As Peter Harris notes in his defence, these accusations were made by artists about whom he had written, such as Mike Parr, John Nixon, Susan Norrie and Ken Unsworth; also academic Brad Buckley; the former directors of the Museum of Contemporary Art, Bernice Murphy and Leon Paroissien; directors of publicly-funded art spaces, Jane Barney and Nick Tsoutas; and private gallery directors, including Susan Hampel and Anna Schwartz; and from Tim Bonyhady in Eureka Street.

Joan Kerr, writing in February 2000 in Art and Australia on 'icons' of Australian art remarks that influential newspaper critics "like Giles Auty, John McDonald" claim authority in defining the "iconic status of contemporary (white male) art", and "that the NGA jumps to repair grave omissions on their say-so. The lack of a gigantic William Robinson painting, for example, was apparently remedied at the NGA just as soon as McDonald took up the post of Head of Australian Art."

The furore was exacerbated by McDonald's disagreements with NGA director Brian Kennedy, and precipitated in his resignation in December 2000 and his accepting the inaugural editorship of the Australian Art Review and East-West Arts, and publisher-in-chief of East-West Editions.

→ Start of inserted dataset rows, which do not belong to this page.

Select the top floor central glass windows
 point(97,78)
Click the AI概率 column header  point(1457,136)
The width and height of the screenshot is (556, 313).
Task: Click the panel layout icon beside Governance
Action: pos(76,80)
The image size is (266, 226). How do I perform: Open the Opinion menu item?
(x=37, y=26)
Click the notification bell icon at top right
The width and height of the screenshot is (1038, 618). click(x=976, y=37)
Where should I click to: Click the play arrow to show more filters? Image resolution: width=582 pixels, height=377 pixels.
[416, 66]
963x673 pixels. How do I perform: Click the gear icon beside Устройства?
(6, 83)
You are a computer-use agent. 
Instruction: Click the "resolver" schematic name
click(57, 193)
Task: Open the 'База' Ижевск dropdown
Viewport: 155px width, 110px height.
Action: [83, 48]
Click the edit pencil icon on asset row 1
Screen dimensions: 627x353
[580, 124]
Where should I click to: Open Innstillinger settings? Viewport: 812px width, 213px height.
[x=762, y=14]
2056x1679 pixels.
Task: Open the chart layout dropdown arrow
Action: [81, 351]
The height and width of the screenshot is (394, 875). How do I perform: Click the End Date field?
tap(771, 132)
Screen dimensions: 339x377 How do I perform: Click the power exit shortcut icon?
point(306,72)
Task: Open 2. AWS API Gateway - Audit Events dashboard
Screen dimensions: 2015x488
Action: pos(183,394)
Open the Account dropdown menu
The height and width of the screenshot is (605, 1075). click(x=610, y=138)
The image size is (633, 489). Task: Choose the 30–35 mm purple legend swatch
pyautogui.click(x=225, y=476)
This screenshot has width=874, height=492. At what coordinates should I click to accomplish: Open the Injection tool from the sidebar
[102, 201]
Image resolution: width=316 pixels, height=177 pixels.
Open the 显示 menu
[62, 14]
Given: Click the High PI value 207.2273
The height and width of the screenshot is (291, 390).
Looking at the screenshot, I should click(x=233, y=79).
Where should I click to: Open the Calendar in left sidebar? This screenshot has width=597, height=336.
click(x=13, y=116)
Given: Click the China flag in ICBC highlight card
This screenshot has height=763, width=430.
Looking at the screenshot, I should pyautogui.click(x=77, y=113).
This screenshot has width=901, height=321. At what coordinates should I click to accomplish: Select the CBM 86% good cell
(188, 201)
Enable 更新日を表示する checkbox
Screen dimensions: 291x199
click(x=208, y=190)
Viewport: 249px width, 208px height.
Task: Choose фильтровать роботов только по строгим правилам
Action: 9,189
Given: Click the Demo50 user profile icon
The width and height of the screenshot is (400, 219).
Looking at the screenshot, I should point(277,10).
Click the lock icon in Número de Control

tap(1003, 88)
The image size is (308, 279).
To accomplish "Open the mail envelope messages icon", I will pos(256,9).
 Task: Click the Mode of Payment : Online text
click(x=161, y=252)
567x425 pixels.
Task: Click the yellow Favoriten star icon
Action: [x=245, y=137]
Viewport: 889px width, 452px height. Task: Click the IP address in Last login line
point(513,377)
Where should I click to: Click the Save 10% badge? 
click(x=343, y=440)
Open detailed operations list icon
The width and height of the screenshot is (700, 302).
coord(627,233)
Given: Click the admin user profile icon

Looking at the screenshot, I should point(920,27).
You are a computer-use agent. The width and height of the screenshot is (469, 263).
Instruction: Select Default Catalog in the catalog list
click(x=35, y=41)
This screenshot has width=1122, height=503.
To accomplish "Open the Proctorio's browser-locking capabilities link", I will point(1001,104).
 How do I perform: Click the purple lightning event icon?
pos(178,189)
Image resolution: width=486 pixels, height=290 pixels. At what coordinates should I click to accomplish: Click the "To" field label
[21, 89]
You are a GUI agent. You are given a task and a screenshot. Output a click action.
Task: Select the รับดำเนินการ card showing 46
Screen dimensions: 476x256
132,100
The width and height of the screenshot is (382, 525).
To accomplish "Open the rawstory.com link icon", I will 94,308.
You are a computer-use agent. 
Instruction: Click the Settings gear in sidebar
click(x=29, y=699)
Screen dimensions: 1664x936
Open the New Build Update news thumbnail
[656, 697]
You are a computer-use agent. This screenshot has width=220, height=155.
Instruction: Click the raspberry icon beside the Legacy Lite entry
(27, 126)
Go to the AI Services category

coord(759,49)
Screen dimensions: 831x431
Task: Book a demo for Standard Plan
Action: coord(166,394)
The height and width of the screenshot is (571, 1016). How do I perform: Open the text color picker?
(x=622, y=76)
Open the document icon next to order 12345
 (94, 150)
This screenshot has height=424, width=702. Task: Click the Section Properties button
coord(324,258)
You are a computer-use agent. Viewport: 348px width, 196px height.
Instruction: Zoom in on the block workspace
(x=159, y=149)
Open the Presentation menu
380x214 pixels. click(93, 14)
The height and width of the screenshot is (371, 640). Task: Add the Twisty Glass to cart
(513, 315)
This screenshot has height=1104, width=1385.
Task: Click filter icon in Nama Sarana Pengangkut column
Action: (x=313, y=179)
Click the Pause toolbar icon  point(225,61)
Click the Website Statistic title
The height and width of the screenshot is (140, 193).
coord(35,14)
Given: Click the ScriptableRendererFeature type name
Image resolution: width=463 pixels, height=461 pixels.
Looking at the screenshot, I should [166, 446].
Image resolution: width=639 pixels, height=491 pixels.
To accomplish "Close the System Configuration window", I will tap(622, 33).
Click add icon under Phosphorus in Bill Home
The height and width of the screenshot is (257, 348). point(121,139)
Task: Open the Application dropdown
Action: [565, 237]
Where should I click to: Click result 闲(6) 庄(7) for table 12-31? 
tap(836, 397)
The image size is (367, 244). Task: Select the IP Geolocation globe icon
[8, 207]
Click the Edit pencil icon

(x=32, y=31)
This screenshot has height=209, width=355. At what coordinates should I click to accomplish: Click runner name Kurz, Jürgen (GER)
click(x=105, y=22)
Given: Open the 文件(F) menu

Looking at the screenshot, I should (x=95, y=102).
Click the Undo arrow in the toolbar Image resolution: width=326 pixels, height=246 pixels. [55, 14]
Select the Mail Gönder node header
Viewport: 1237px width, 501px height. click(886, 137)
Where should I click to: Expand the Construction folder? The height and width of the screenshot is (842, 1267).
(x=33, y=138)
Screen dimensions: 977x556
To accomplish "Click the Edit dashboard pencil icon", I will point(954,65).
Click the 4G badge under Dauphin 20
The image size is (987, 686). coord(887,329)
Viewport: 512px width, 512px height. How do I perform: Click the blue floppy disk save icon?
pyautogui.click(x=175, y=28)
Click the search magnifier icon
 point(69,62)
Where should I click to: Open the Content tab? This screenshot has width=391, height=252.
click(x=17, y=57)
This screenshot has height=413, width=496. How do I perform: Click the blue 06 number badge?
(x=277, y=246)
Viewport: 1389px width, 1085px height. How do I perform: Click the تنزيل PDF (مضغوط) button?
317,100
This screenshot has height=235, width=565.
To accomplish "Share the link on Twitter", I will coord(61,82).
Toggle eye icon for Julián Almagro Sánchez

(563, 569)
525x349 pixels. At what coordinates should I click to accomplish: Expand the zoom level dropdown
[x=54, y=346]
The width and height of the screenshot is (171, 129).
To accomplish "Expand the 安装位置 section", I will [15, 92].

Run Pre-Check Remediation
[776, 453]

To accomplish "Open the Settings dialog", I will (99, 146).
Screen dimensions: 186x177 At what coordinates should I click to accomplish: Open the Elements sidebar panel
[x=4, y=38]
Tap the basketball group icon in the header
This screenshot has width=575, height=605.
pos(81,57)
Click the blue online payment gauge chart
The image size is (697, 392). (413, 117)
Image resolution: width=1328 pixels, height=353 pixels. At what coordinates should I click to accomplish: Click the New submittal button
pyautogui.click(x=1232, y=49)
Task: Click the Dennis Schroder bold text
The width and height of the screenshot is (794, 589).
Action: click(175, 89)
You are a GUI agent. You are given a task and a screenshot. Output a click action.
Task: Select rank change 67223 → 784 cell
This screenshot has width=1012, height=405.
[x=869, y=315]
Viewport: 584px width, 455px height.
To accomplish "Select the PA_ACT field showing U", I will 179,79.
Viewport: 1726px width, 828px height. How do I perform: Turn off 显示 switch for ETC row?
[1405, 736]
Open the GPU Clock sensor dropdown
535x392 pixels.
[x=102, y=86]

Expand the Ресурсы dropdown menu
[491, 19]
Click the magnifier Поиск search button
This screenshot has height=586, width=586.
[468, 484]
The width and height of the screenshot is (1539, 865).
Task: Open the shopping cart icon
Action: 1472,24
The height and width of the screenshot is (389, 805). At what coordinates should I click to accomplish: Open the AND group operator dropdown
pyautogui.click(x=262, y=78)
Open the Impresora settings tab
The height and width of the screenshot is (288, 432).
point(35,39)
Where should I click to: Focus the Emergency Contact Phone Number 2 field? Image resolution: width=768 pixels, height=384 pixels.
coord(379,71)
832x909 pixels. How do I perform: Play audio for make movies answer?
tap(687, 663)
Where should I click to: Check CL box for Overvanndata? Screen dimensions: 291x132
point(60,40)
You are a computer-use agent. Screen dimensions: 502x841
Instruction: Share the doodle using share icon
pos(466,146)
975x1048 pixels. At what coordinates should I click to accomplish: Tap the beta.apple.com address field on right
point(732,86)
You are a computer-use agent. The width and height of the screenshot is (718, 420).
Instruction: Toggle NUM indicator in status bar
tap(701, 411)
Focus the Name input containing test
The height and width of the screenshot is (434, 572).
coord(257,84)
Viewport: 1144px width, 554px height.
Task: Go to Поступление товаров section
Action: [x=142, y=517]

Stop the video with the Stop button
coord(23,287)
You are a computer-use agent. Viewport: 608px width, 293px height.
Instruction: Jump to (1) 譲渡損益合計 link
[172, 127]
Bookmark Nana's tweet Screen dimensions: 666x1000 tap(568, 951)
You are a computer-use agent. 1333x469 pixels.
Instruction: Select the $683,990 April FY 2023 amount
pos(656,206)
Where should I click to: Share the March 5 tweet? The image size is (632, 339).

McDonald published his exposée of the shortcomings of working in the government art institution in an article in Quadrant, an account of a dispiriting clash between artistic purpose and bureaucratic control. Expecting to undertake curatorial and intellectual work, he instead found himself trapped in what he calls Max Weber's "iron cage" of meetings, paperwork, and management rituals. He argues that the corporate jargon of cultural institutions; "teamwork", "accountability", and "access" masks hierarchy, poor morale, and intellectual stagnation, such that the NGA's leadership had become preoccupied with image, statistics, and managerial-speak at the expense of substance. Quoting Richard Sennett, he concludes that: "These problems have arisen from the failure to recognise—beyond all the rhetoric, all the mission statements and business plans—that exhibitions and collection development form the core business of the institution."

In turn, Gerard McManus, also in Quadrant, accused "McDonald, a man who built his reputation for exposing the infantilism of the Australian art world" of treachery in joining in the "assassination" of NGA director Kennedy, and laid the blame for McDonald's discontent with, and departure from, the Gallery at his own feet.

=== Newcontemporaries ===
At the end of August 2002 McDonald, with gallery manager Anna Grigson, opened his Newcontemporaries, a non-commercial gallery in the Queen Victoria Building (QVB), Sydney, a retail centre. Newcontemporaries, and the Quadrivium gallery (opened 1996, in the same building), were subsidised by Malaysian property investor group Ipoh which wanted a cultural component in the QVB's retail mix. McDonald told Joyce Morgan that "It's a chance to do the kind of things I would have liked to do at the National Gallery but was prevented from [doing] by various circumstances ... It allows a degree of freedom that is not possible in publicly funded spaces ... and the possibility of doing shows that wouldn't be considered by commercial galleries." From the start, in its position amongst upmarket boutiques, artworks and craftworks were shown together including in that first show, Kylie Banyard's and Juliana Bartulin's paintings, Mark O'Ryan's aluminium furniture, and Dave Teer's and Abby Parkes's sculpture beside Ryuhei Nadatani's works in glass, Ruth McMillan ceramics and Narelle Jordan's textiles. Immigrant Chinese artists were exhiibited and supported in McDonald's contemporaneous reviews.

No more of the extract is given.